Tritium is essential for the evaluation of the exposed dose in the maintenance and repair work in fast breeder reactor (FBR) plants because it transfers more widely than in light water reactor (LWR) plants mainly due to the material difference of the fuel cladding and the coolant.
The tritium transport and trap analysis code, TTT, has been developed by Japan Atomic Energy Agency (JAEA) to estimate tritium and hydrogen behavior in FBR plants. The TTT code was created by Iizawa et al. based on the tritium and hydrogen transport model devised by Kumar. It has been improved by data from the experimental FBR Joyo and the prototype FBR Monju. In the TTT code, it is important to deepen the understanding of hydrogen behavior which affects much for tritium behavior with the mechanisms, such as isotope exchange and coprecipitation between tritium and hydrogen.
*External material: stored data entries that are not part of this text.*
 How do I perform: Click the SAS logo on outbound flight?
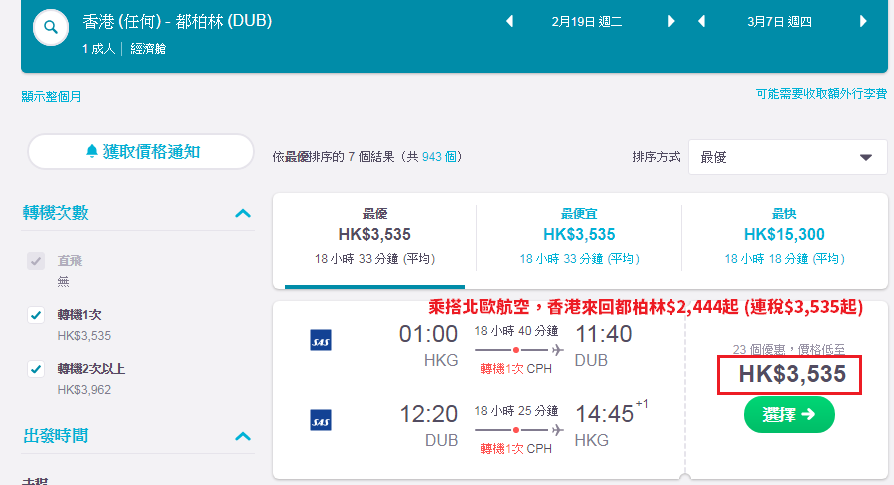[321, 340]
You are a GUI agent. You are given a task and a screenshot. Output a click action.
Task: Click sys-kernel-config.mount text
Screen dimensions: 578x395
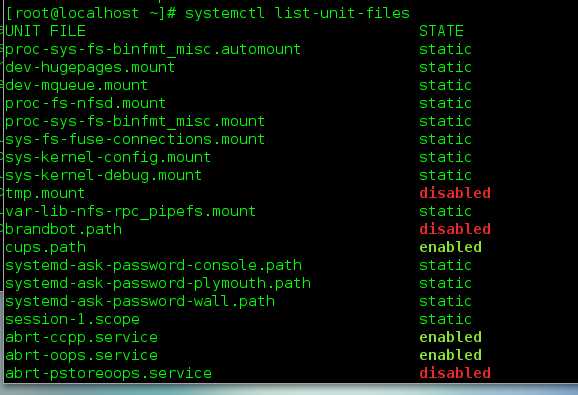(x=108, y=158)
In this study, the temperature and time dependence of the hydrogen flux from the steam generator heat transfer tube of Monju in the power rising test performed in 1995 were evaluated using the TTT code. The hydrogen flux was calculated so as to simultaneously fit the measured hydrogen concentration in the primary and secondary coolant and cover gas. The flux which was attributed to the steam oxidation on the water side of the heat transfer tube in the steam generator was found to fluctuate between about 0.1 and 3.1×10−11 g H/cm2/s for the steam generator outlet temperature range from 200 to 480 °C during the reactor operation. The flux appeared to follow the Arrhenius relationship, and it almost agreed with the flux obtained in other plants in the temperature range from 330 to 380 °C. The hydrogen flux in the evaporator decreased gradually with the time of elapse to 30–40 days obeying the parabolic law, and it remained almost constant after the duration. The tendency agreed with the previous results in the 50MW steam generator test facility, which is the large scale sodium facility constructed to perform research and development for Monju.